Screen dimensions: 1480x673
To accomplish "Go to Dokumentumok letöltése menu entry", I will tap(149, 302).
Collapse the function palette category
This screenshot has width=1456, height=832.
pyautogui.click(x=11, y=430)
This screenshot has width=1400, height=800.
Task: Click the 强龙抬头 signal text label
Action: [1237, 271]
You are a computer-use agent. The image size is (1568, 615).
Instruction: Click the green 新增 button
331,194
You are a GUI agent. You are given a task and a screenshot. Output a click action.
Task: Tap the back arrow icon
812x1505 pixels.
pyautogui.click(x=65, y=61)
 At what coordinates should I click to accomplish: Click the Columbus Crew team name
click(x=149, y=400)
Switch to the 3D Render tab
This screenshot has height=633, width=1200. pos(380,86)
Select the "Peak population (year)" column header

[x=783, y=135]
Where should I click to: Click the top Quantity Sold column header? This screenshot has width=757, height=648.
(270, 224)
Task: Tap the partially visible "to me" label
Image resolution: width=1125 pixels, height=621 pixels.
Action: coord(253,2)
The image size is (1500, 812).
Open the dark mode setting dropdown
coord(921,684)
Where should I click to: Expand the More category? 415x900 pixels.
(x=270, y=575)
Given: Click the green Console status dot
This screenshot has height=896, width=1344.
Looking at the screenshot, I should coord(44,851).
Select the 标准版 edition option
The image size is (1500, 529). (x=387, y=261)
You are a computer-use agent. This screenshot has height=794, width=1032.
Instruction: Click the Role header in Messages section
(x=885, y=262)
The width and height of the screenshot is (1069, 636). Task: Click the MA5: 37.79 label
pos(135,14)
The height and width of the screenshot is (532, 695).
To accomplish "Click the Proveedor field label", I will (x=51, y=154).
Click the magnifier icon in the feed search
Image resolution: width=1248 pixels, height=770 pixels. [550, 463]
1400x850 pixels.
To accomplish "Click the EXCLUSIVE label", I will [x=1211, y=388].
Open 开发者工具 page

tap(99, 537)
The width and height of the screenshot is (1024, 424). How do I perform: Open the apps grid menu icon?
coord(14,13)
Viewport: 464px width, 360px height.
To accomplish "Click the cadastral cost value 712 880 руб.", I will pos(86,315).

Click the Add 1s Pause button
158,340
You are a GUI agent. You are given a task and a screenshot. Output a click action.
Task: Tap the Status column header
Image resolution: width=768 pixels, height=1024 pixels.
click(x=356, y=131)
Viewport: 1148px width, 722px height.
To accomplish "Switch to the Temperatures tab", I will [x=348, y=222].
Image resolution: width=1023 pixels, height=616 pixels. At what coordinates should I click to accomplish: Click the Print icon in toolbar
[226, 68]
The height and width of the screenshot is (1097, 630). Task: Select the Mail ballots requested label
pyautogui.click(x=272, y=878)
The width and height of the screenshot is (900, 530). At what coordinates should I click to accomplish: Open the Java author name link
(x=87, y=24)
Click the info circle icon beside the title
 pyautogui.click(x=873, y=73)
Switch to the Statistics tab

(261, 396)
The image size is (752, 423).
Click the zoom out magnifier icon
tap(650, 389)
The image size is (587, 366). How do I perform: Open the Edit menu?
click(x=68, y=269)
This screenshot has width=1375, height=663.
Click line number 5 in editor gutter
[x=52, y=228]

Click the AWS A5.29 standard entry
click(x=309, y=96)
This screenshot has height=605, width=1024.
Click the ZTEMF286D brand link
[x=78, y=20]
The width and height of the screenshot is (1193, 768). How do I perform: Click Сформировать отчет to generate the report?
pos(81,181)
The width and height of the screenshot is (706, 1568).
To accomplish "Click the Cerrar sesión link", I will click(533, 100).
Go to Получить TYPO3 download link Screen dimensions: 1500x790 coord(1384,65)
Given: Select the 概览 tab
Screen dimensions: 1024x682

^^^^^^^^

Exercise goal >>
Transcribe the data. Leave every line exactly as it is.

Answer space >>
Screen dimensions: 1480x673
To accomplish "Go to Dokumentumok letöltése menu entry", I will tap(149, 302).
Collapse the function palette category
This screenshot has width=1456, height=832.
pyautogui.click(x=11, y=430)
This screenshot has width=1400, height=800.
Task: Click the 强龙抬头 signal text label
Action: [1237, 271]
You are a computer-use agent. The image size is (1568, 615).
Instruction: Click the green 新增 button
331,194
You are a GUI agent. You are given a task and a screenshot. Output a click action.
Task: Tap the back arrow icon
812x1505 pixels.
pyautogui.click(x=65, y=61)
 At what coordinates should I click to accomplish: Click the Columbus Crew team name
click(x=149, y=400)
Switch to the 3D Render tab
This screenshot has height=633, width=1200. pos(380,86)
Select the "Peak population (year)" column header

[x=783, y=135]
Where should I click to: Click the top Quantity Sold column header? This screenshot has width=757, height=648.
(270, 224)
Task: Tap the partially visible "to me" label
Image resolution: width=1125 pixels, height=621 pixels.
Action: coord(253,2)
The image size is (1500, 812).
Open the dark mode setting dropdown
coord(921,684)
Where should I click to: Expand the More category? 415x900 pixels.
(x=270, y=575)
Given: Click the green Console status dot
This screenshot has height=896, width=1344.
Looking at the screenshot, I should coord(44,851).
Select the 标准版 edition option
The image size is (1500, 529). (x=387, y=261)
You are a computer-use agent. This screenshot has height=794, width=1032.
Instruction: Click the Role header in Messages section
(x=885, y=262)
The width and height of the screenshot is (1069, 636). Task: Click the MA5: 37.79 label
pos(135,14)
The height and width of the screenshot is (532, 695).
To accomplish "Click the Proveedor field label", I will (x=51, y=154).
Click the magnifier icon in the feed search
Image resolution: width=1248 pixels, height=770 pixels. [550, 463]
1400x850 pixels.
To accomplish "Click the EXCLUSIVE label", I will [x=1211, y=388].
Open 开发者工具 page

tap(99, 537)
The width and height of the screenshot is (1024, 424). How do I perform: Open the apps grid menu icon?
coord(14,13)
Viewport: 464px width, 360px height.
To accomplish "Click the cadastral cost value 712 880 руб.", I will pos(86,315).

Click the Add 1s Pause button
158,340
You are a GUI agent. You are given a task and a screenshot. Output a click action.
Task: Tap the Status column header
Image resolution: width=768 pixels, height=1024 pixels.
click(x=356, y=131)
Viewport: 1148px width, 722px height.
To accomplish "Switch to the Temperatures tab", I will [x=348, y=222].
Image resolution: width=1023 pixels, height=616 pixels. At what coordinates should I click to accomplish: Click the Print icon in toolbar
[226, 68]
The height and width of the screenshot is (1097, 630). Task: Select the Mail ballots requested label
pyautogui.click(x=272, y=878)
The width and height of the screenshot is (900, 530). At what coordinates should I click to accomplish: Open the Java author name link
(x=87, y=24)
Click the info circle icon beside the title
 pyautogui.click(x=873, y=73)
Switch to the Statistics tab

(261, 396)
The image size is (752, 423).
Click the zoom out magnifier icon
tap(650, 389)
The image size is (587, 366). How do I perform: Open the Edit menu?
click(x=68, y=269)
This screenshot has width=1375, height=663.
Click line number 5 in editor gutter
[x=52, y=228]

Click the AWS A5.29 standard entry
click(x=309, y=96)
This screenshot has height=605, width=1024.
Click the ZTEMF286D brand link
[x=78, y=20]
The width and height of the screenshot is (1193, 768). How do I perform: Click Сформировать отчет to generate the report?
pos(81,181)
The width and height of the screenshot is (706, 1568).
To accomplish "Click the Cerrar sesión link", I will click(533, 100).
Go to Получить TYPO3 download link Screen dimensions: 1500x790 coord(1384,65)
Given: Select the 概览 tab
Screen dimensions: 1024x682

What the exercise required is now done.